Mahar boleh ditunda atau diserahkan sebagiannya, dan sebagian lagi nanti. namun
dianjurkan agar disebutkan maharnya ketika akad.
Adakan
walimah
Walimah
hukumnya adalah wajib. Rasulullah shallallahu 'alaihi wa sallam bersabda kepada
Abdurrahman bin ‘Auf, “Adakanlah
walimah, meskipun dengan menyembelih seekor kambing.”
Ukuran walimah
menurut sebagian fuqaha adalah tidak kurang dari seekor kambing, namun lebih
utama lebih dari itu –Hal ini jika mampu- namun jika tidak mampu maka sesuai
kemampuan, bahkan Nabi shallallahu 'alaihi wa sallam pernah mengadakan walimah
untuk Shafiyyah dengan makanan hais yaitu tepung, samin dan aqith (susu kering)
yang dicampur dan ditaruh di atas tikar kulit.
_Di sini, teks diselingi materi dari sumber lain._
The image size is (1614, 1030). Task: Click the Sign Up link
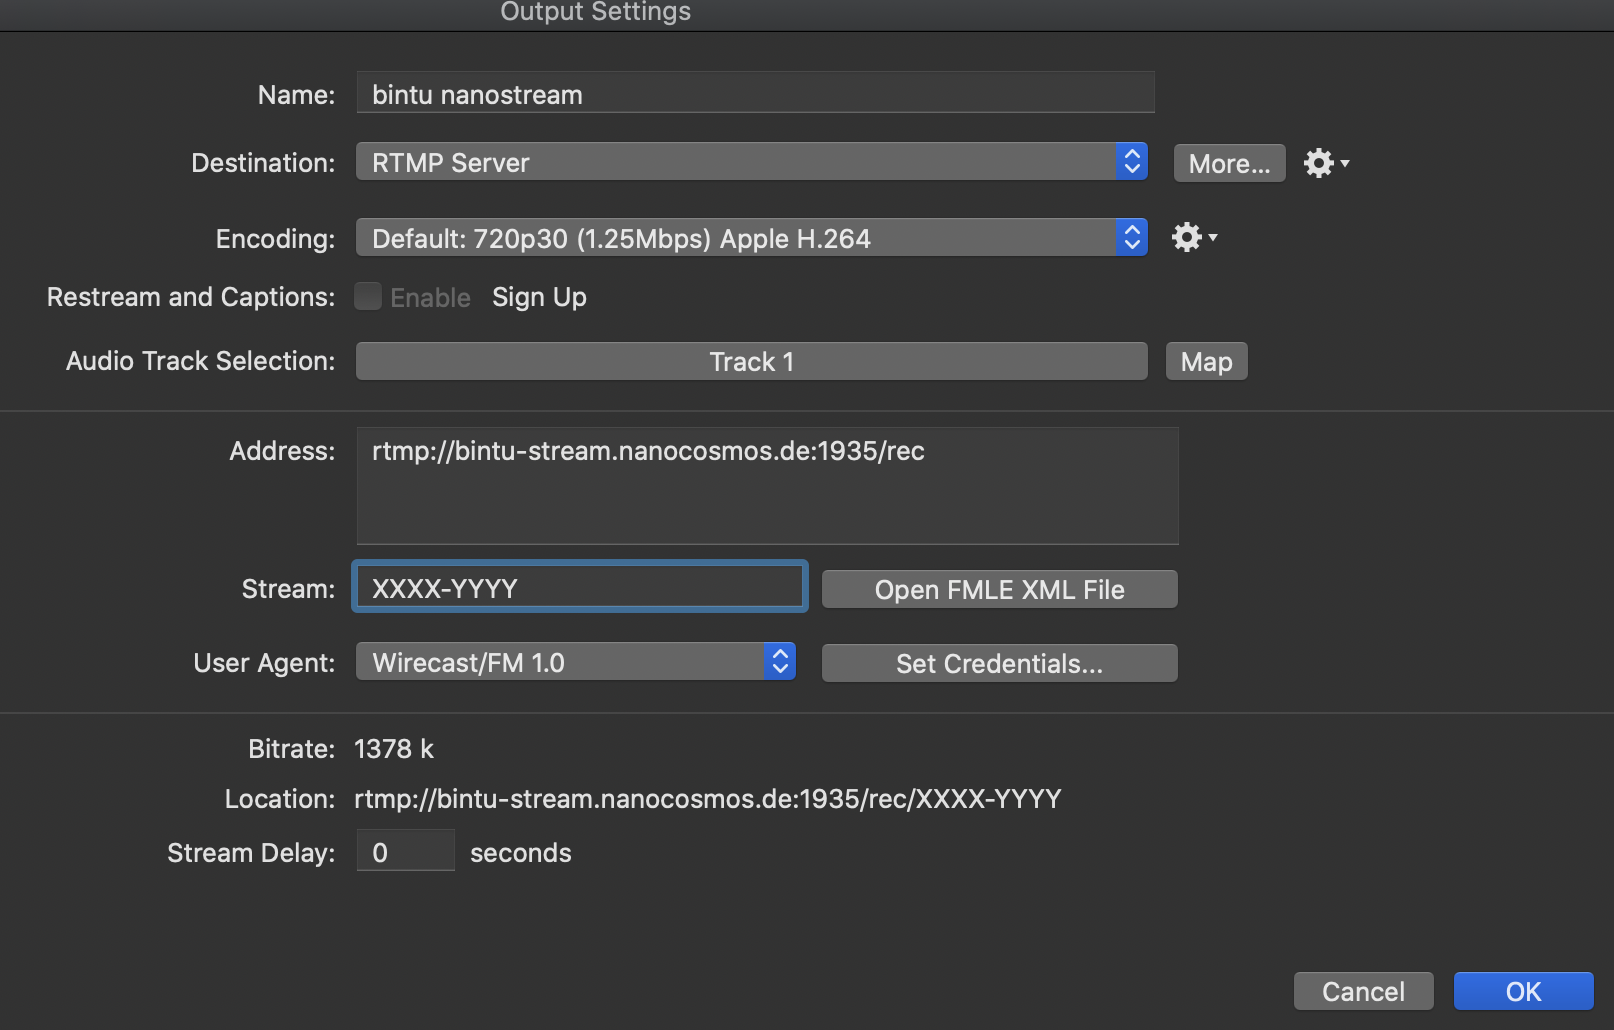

Hal ini menunjukkan sah juga
meskipun tidak dengan kambing.
Bapak, ibu dan
saudara-saudari sekalian yang berbahagia
Sebagai
penutup, di sini kami akan menyebutkan sedikit hak suami dan istri sebagai
bekal bagi mereka yang mengarungi bahtera rumah tangga:
-
Hak
istri yang wajib dipenuhi suami
Di antara hak istri adalah diberi nafkah (makanan-minuman, pakaian
dan tempat tinggal secara ma’ruf/wajar). Rasulullah shallallahu 'alaihi wa
sallam pernah ditanya tentang hak istri yang wajib dipenuhi
suami?, Beliau menjawab:
تُطْعِمُهَا إِذَا طَعِمْتَ وَتَكْسُوْهَا إِذَا اكْتَسَيْتَ ، وَلاَ تَضْرِبِ الْوَجْهَ ، وَلاَ تُقَبِّحْ ، وَلاَ تَهْجُرْ إِلاَّ فِي الْبَيْتِ
“Yaitu
kamu memberinya makan ketika kamu makan, kamu memberinya pakaian ketika kamu
memakai pakaian dan kamu tidak memukul muka, menjelekkannya serta tidak
menjauhi kecuali tetap di dalam rumah.” (Shahih, HR. Ibnu Majah dan Abu Dawud)
Termasuk hak istri pula adalah menjaganya dari segala yang menodai
kemuliaannya, misalnya mencegah istri dari bercampur baur pria-wanita serta
tidak membiarkan istrinya melakukan kemaksiatan (seperti melepas jilbab),
karena suami adalah pemimpin dan akan dimintai pertanggung jawaban terhadap
kepemimpinannya.
Istri pun berhak diajarkan masalah agama yang
sifatnya dharuuriy (mendesak) jika suami memiliki ilmu atau mengizinkan
istrinya menghadiri majlis ta’lim, karena kebutuhan memperbaiki keadaan
agamanya tidak kalah penting dengan kebutuhannya terhadap makan dan minum.
Jika
suami memiliki istri lebih dari satu, maka ia wajib berbuat adil dalam hal yang
bisa berbuat adil di sana
seperti dalam hal nafkah, tempat tinggal dan bermalam. Namun dalam hal yang
tidak mungkin berbuat adil di sana
yaitu dalam hal cinta, maka tidak mengapa lebih mencintai salah satunya
daripada yang lain (lih. An Nisaa’: 129). Demikian juga tidak mengapa
melebihkan salah satu istri dari yang lain dalam hal bermalam jika diridhai
oleh istri yang lain, sebagaimana yang dilakukan Saudah ketika menghibahkan
gilirannya kepada Aisyah radhiyallahu 'anha.
-
Hak
suami yang wajib dipenuhi istri
Hak suami yang wajib
dipenuhi istri di antaranya adalah menaatinya dalam hal yang bukan maksiat,
tidak mengizinkan seseorang masuk ke rumahnya kecuali setelah diizinkan suami,
meminta izin kepada suami ketika hendak puasa sunat, istri berusaha untuk tetap
bersama suami dan tidak meminta talaq kepadanya tanpa sebab, ridha’ dan qana’ah
(menerima apa adanya) dengan harta sedikit yang dimiliki suami serta tidak
membebani suami dengan beban yang berat (lih. Ath Thalaaq: 7) dsb.
Wallahu a’lam, wa shallallahu
‘ala Muhammad wa ‘alaa aalihi wa shahbihi wa sallam.